◆ Problem description: The complete listing should be restated exactly.

-- Opening Marker --

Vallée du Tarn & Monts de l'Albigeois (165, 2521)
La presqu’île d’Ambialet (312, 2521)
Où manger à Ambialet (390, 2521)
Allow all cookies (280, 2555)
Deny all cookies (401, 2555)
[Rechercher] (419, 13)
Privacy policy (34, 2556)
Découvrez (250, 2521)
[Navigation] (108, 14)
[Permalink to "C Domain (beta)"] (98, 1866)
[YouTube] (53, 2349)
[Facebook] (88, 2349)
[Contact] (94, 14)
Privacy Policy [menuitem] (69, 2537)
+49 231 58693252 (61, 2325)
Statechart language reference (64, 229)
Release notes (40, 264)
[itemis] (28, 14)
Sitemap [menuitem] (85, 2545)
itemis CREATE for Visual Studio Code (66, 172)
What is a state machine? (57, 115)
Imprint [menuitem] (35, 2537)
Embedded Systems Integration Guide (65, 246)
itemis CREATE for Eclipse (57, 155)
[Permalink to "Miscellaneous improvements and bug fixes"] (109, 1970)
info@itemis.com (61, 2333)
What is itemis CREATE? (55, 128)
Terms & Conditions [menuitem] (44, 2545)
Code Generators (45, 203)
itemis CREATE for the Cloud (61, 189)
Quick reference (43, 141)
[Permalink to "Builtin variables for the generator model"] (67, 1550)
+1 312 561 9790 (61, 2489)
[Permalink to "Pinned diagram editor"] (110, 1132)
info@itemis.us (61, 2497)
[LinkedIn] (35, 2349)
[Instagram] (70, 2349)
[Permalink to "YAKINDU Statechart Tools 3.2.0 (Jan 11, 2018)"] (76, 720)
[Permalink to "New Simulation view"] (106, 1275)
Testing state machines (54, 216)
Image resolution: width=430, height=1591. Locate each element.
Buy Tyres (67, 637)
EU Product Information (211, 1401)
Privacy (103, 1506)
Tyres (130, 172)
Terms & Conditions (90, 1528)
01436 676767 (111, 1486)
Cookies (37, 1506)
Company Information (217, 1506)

-- Closing Marker --

◆ Response to the task:
Vallée du Tarn & Monts de l'Albigeois (165, 2521)
La presqu’île d’Ambialet (312, 2521)
Où manger à Ambialet (390, 2521)
Allow all cookies (280, 2555)
Deny all cookies (401, 2555)
[Rechercher] (419, 13)
Privacy policy (34, 2556)
Découvrez (250, 2521)
[Navigation] (108, 14)
[Permalink to "C Domain (beta)"] (98, 1866)
[YouTube] (53, 2349)
[Facebook] (88, 2349)
[Contact] (94, 14)
Privacy Policy [menuitem] (69, 2537)
+49 231 58693252 (61, 2325)
Statechart language reference (64, 229)
Release notes (40, 264)
[itemis] (28, 14)
Sitemap [menuitem] (85, 2545)
itemis CREATE for Visual Studio Code (66, 172)
What is a state machine? (57, 115)
Imprint [menuitem] (35, 2537)
Embedded Systems Integration Guide (65, 246)
itemis CREATE for Eclipse (57, 155)
[Permalink to "Miscellaneous improvements and bug fixes"] (109, 1970)
info@itemis.com (61, 2333)
What is itemis CREATE? (55, 128)
Terms & Conditions [menuitem] (44, 2545)
Code Generators (45, 203)
itemis CREATE for the Cloud (61, 189)
Quick reference (43, 141)
[Permalink to "Builtin variables for the generator model"] (67, 1550)
+1 312 561 9790 (61, 2489)
[Permalink to "Pinned diagram editor"] (110, 1132)
info@itemis.us (61, 2497)
[LinkedIn] (35, 2349)
[Instagram] (70, 2349)
[Permalink to "YAKINDU Statechart Tools 3.2.0 (Jan 11, 2018)"] (76, 720)
[Permalink to "New Simulation view"] (106, 1275)
Testing state machines (54, 216)
Image resolution: width=430, height=1591. Locate each element.
Buy Tyres (67, 637)
EU Product Information (211, 1401)
Privacy (103, 1506)
Tyres (130, 172)
Terms & Conditions (90, 1528)
01436 676767 (111, 1486)
Cookies (37, 1506)
Company Information (217, 1506)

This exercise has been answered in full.